Ao se inserirem nesta realidade, os intelectuais “orgânicos” se engajam em um

projeto emancipatório de sociedade e numa construção de um tipo diferente de

funcionamento das estruturações impostas pelo estado, e se tornam capazes de agir à

“adequação das massas no nível de produção” material e cultural demandado pela classe

no poder. São orgânicos os intelectuais que, além de conhecedores na sua profissão, se

vinculam profundamente ao modo de produção do seu tempo, organizam uma

concepção ético-política que os capacita a exercer funções culturais, educativas e

organizativas, para afirmar uma contra-hegemonia social ao domínio estatal da classe

que representa (SEMERARO, 2006).

▶ [EXTRATO DE DADOS]
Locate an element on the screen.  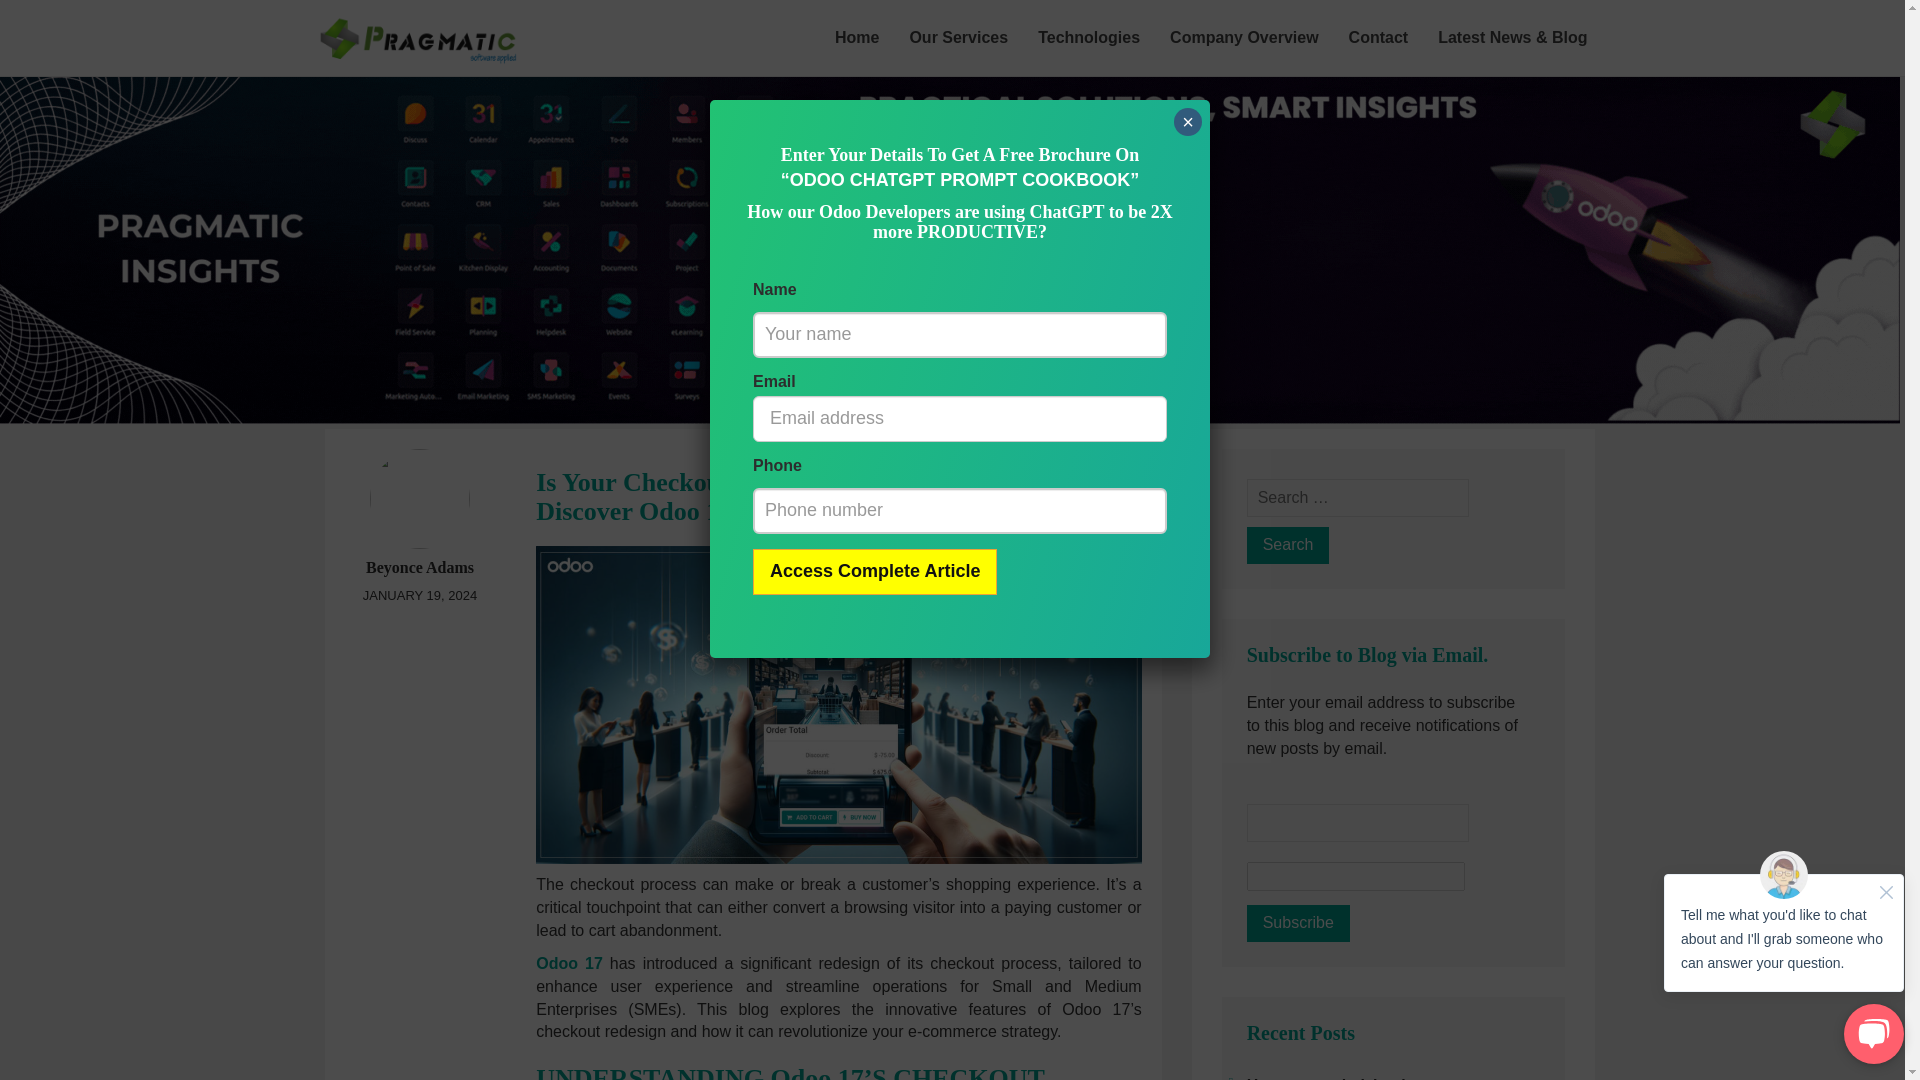
Access Complete Article is located at coordinates (874, 572).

▶ [ENUNCIADO DO EXERCÍCIO]
Responda com base no trecho sobre os intelectuais orgânicos:
(a) Em que tipo de projeto de sociedade se engajam os intelectuais “orgânicos”?
(b) Que funções a concepção ético-política capacita esses intelectuais a exercer?
(c) Que autor e que ano aparecem citados no fim do trecho?

▶ [RESOLUÇÃO DO EXERCÍCIO]
(a) Em um projeto emancipatório de sociedade.
(b) Funções culturais, educativas e organizativas.
(c) Semeraro, 2006.